● Exercise prompt
Write down nothing except how many lines in the entries contain "Task".

= Beginning of Section =

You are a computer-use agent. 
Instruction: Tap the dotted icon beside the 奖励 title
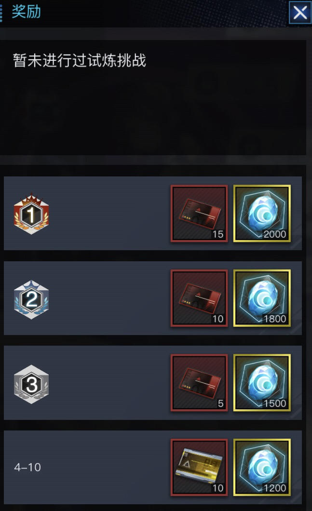(1, 13)
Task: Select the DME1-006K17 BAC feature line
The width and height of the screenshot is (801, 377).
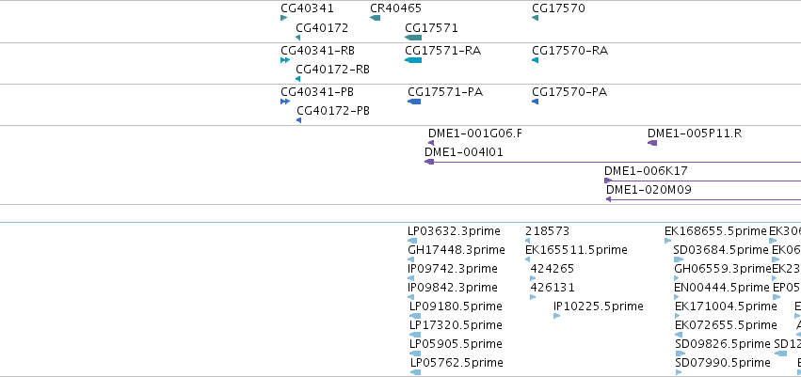Action: coord(702,181)
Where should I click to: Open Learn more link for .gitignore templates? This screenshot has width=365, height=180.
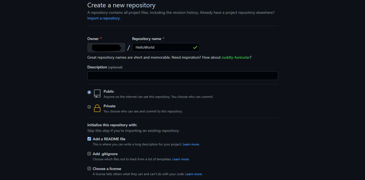(x=181, y=159)
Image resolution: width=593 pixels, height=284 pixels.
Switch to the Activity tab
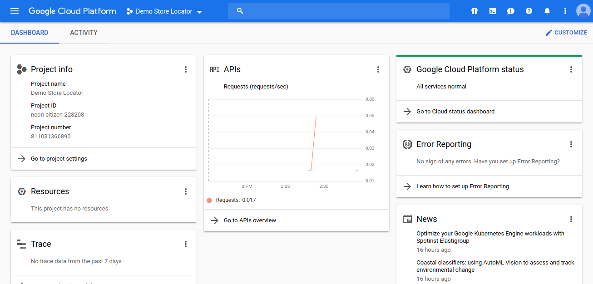click(x=84, y=33)
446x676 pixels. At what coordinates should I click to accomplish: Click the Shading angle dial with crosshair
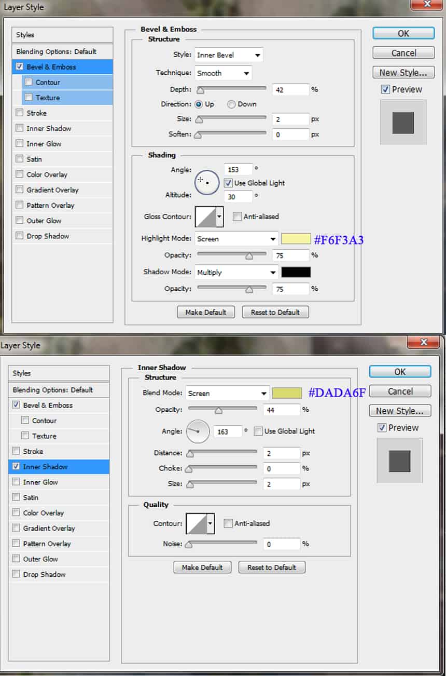[x=207, y=182]
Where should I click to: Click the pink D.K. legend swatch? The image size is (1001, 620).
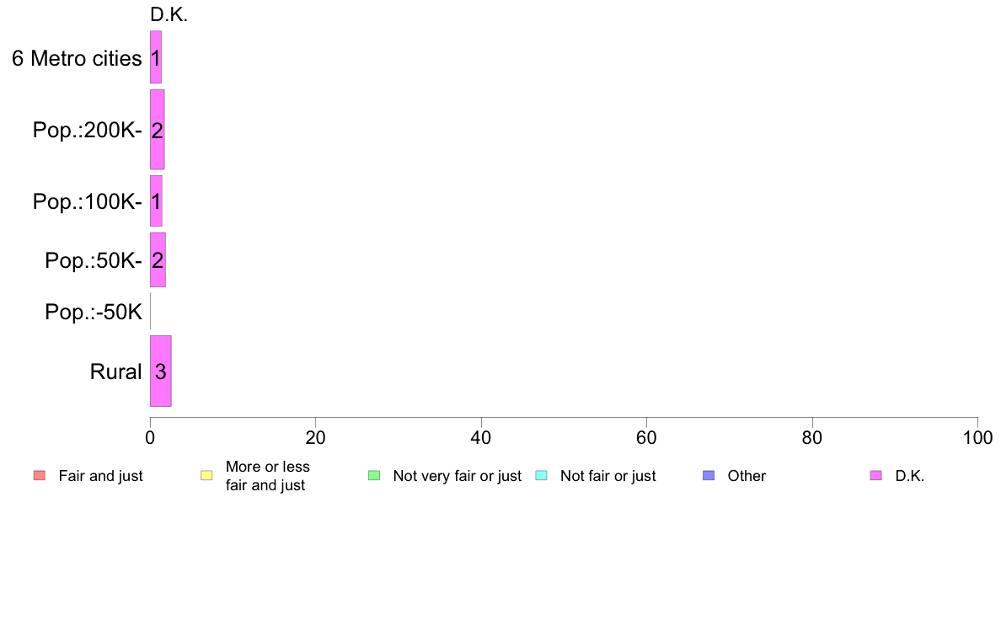(x=876, y=476)
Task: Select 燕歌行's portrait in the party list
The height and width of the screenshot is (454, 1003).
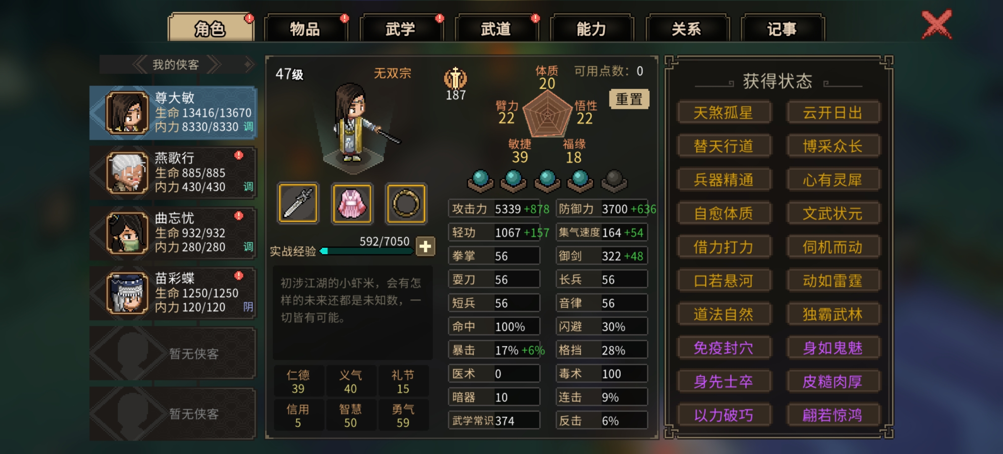Action: pyautogui.click(x=127, y=173)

= End of Section =

● Response area
2